• Task details: Please reproduce the data below line for line, exactly as it appears.

===== Given records =====

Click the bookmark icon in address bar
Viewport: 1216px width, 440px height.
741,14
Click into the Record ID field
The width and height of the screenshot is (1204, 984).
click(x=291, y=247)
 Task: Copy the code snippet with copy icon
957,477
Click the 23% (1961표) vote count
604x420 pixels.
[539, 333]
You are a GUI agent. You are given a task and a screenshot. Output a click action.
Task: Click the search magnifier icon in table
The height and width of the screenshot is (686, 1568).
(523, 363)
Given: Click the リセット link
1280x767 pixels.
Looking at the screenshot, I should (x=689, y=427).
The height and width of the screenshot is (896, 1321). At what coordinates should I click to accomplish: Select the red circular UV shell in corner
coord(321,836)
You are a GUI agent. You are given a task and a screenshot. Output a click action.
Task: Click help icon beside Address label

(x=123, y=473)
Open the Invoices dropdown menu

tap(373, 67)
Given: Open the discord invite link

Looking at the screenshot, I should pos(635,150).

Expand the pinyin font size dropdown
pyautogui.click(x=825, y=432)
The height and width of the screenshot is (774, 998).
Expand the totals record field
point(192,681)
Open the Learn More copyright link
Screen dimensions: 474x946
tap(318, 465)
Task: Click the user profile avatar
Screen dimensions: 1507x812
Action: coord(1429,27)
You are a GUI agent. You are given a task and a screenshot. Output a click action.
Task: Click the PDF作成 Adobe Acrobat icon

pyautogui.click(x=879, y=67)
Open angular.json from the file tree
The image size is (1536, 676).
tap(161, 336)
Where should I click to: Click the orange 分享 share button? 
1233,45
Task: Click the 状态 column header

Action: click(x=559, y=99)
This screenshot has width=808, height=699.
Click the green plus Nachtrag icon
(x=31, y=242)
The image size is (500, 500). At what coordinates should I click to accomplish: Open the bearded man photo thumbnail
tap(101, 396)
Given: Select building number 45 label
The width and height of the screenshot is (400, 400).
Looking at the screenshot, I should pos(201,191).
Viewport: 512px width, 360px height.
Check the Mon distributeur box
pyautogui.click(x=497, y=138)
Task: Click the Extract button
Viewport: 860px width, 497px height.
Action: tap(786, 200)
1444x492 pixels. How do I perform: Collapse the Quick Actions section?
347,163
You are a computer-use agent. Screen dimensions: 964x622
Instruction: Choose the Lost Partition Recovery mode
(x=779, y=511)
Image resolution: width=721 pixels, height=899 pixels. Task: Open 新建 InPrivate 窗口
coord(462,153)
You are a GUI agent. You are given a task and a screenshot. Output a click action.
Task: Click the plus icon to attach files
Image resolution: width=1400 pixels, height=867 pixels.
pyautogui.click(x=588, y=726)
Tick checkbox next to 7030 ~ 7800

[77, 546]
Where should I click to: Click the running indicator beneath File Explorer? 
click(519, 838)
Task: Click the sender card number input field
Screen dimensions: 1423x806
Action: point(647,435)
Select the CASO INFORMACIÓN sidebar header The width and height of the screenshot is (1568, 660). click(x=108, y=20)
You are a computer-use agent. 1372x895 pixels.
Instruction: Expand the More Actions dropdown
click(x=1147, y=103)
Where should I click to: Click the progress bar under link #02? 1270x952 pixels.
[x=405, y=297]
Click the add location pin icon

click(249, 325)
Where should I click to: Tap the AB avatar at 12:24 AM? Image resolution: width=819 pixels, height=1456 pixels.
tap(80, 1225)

=====

• Result of the exercise:
Click the bookmark icon in address bar
Viewport: 1216px width, 440px height.
741,14
Click into the Record ID field
The width and height of the screenshot is (1204, 984).
click(x=291, y=247)
 Task: Copy the code snippet with copy icon
957,477
Click the 23% (1961표) vote count
604x420 pixels.
[539, 333]
You are a GUI agent. You are given a task and a screenshot. Output a click action.
Task: Click the search magnifier icon in table
The height and width of the screenshot is (686, 1568).
(523, 363)
Given: Click the リセット link
1280x767 pixels.
Looking at the screenshot, I should (x=689, y=427).
The height and width of the screenshot is (896, 1321). At what coordinates should I click to accomplish: Select the red circular UV shell in corner
coord(321,836)
You are a GUI agent. You are given a task and a screenshot. Output a click action.
Task: Click help icon beside Address label

(x=123, y=473)
Open the Invoices dropdown menu

tap(373, 67)
Given: Open the discord invite link

Looking at the screenshot, I should pos(635,150).

Expand the pinyin font size dropdown
pyautogui.click(x=825, y=432)
The height and width of the screenshot is (774, 998).
Expand the totals record field
point(192,681)
Open the Learn More copyright link
Screen dimensions: 474x946
tap(318, 465)
Task: Click the user profile avatar
Screen dimensions: 1507x812
Action: coord(1429,27)
You are a GUI agent. You are given a task and a screenshot. Output a click action.
Task: Click the PDF作成 Adobe Acrobat icon

pyautogui.click(x=879, y=67)
Open angular.json from the file tree
The image size is (1536, 676).
tap(161, 336)
Where should I click to: Click the orange 分享 share button? 
1233,45
Task: Click the 状态 column header

Action: click(x=559, y=99)
This screenshot has width=808, height=699.
Click the green plus Nachtrag icon
(x=31, y=242)
The image size is (500, 500). At what coordinates should I click to accomplish: Open the bearded man photo thumbnail
tap(101, 396)
Given: Select building number 45 label
The width and height of the screenshot is (400, 400).
Looking at the screenshot, I should pos(201,191).
Viewport: 512px width, 360px height.
Check the Mon distributeur box
pyautogui.click(x=497, y=138)
Task: Click the Extract button
Viewport: 860px width, 497px height.
Action: tap(786, 200)
1444x492 pixels. How do I perform: Collapse the Quick Actions section?
347,163
You are a computer-use agent. Screen dimensions: 964x622
Instruction: Choose the Lost Partition Recovery mode
(x=779, y=511)
Image resolution: width=721 pixels, height=899 pixels. Task: Open 新建 InPrivate 窗口
coord(462,153)
You are a GUI agent. You are given a task and a screenshot. Output a click action.
Task: Click the plus icon to attach files
Image resolution: width=1400 pixels, height=867 pixels.
pyautogui.click(x=588, y=726)
Tick checkbox next to 7030 ~ 7800

[77, 546]
Where should I click to: Click the running indicator beneath File Explorer? 
click(519, 838)
Task: Click the sender card number input field
Screen dimensions: 1423x806
Action: point(647,435)
Select the CASO INFORMACIÓN sidebar header The width and height of the screenshot is (1568, 660). click(x=108, y=20)
You are a computer-use agent. 1372x895 pixels.
Instruction: Expand the More Actions dropdown
click(x=1147, y=103)
Where should I click to: Click the progress bar under link #02? 1270x952 pixels.
[x=405, y=297]
Click the add location pin icon

click(249, 325)
Where should I click to: Tap the AB avatar at 12:24 AM? Image resolution: width=819 pixels, height=1456 pixels.
tap(80, 1225)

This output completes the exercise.